**What to do:** Copying starts at the line containing "This screenshot has height=360, width=640." and stops after the last line of the records; each line is repeated exactly, and pictures are skipped.

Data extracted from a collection
• • •

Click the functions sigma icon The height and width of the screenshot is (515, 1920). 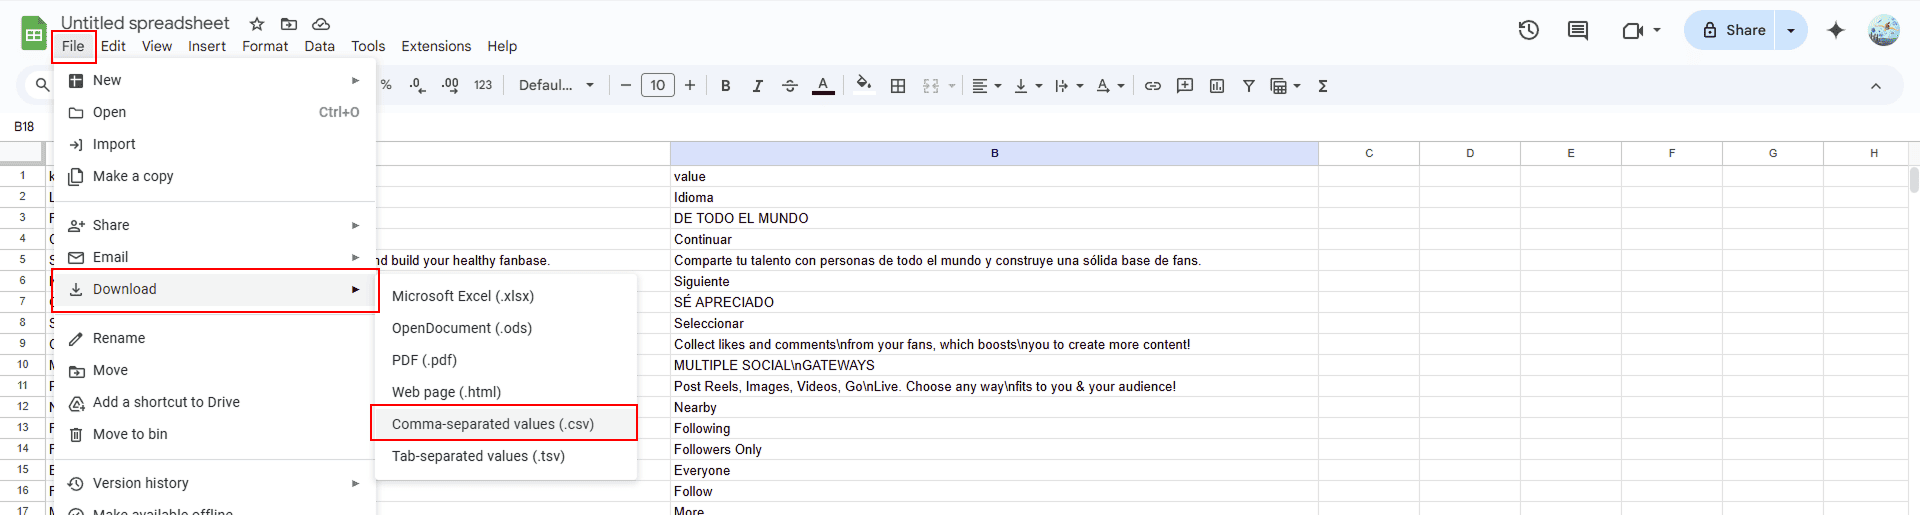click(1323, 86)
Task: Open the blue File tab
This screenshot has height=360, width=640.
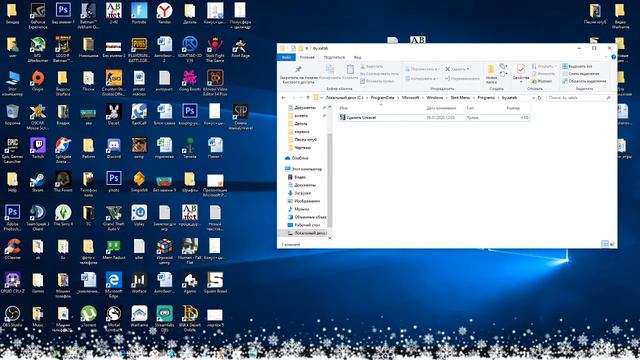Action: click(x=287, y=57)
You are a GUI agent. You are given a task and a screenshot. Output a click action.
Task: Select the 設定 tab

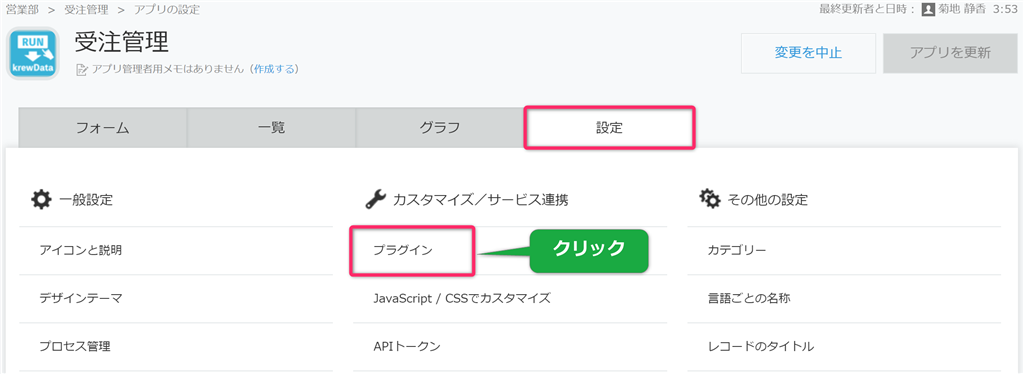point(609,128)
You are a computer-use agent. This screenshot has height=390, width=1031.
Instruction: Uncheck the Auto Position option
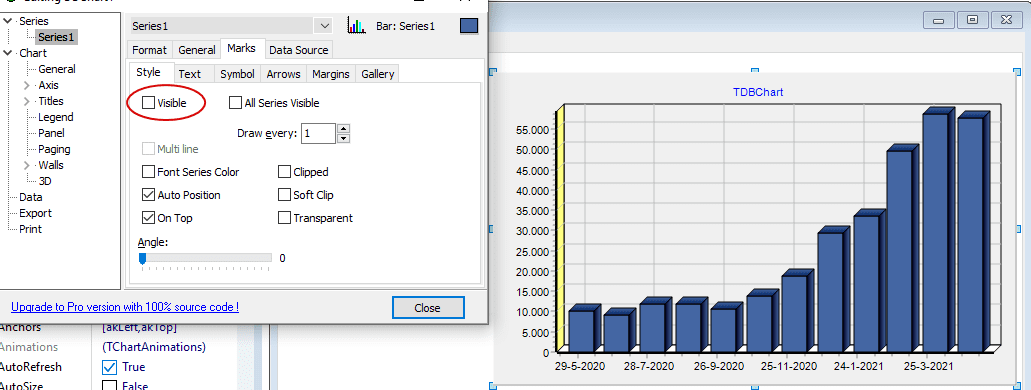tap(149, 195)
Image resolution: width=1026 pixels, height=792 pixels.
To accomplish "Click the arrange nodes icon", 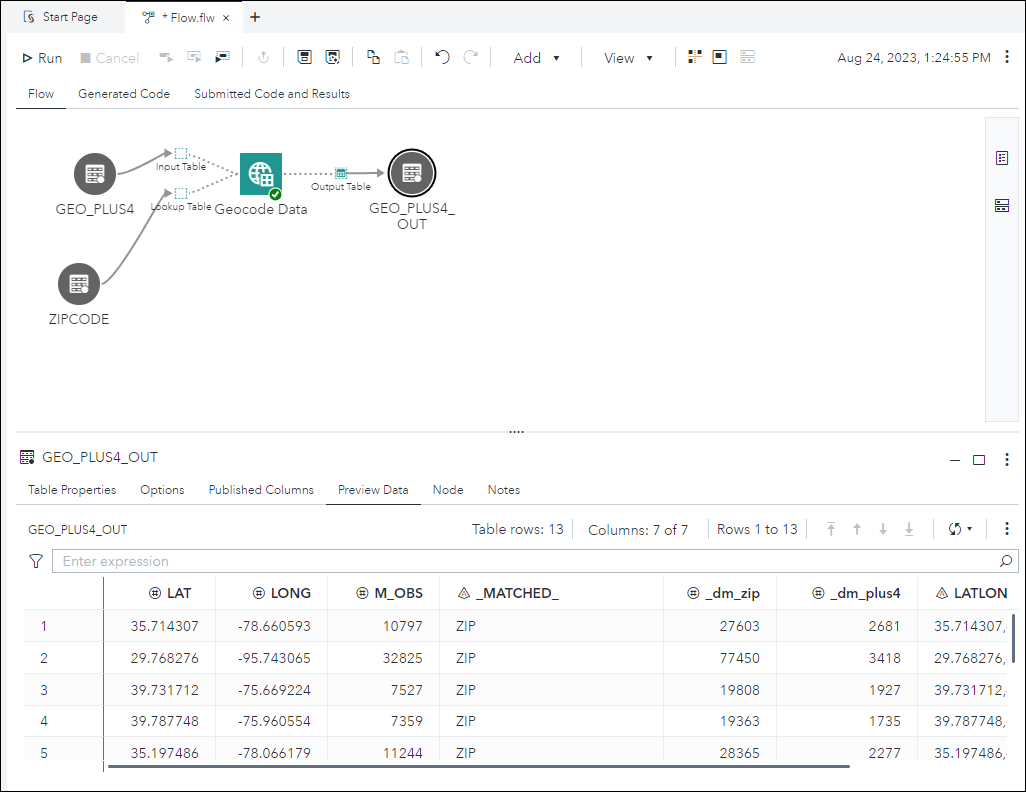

• • •

**Task output:**
This screenshot has height=360, width=640.
Action: click(x=287, y=57)
You are a GUI agent. You are given a task and a screenshot. Output a click action.
Task: Select the 設定 tab

point(609,128)
You are a computer-use agent. This screenshot has height=390, width=1031.
Instruction: Uncheck the Auto Position option
tap(149, 195)
Image resolution: width=1026 pixels, height=792 pixels.
To accomplish "Click the arrange nodes icon", 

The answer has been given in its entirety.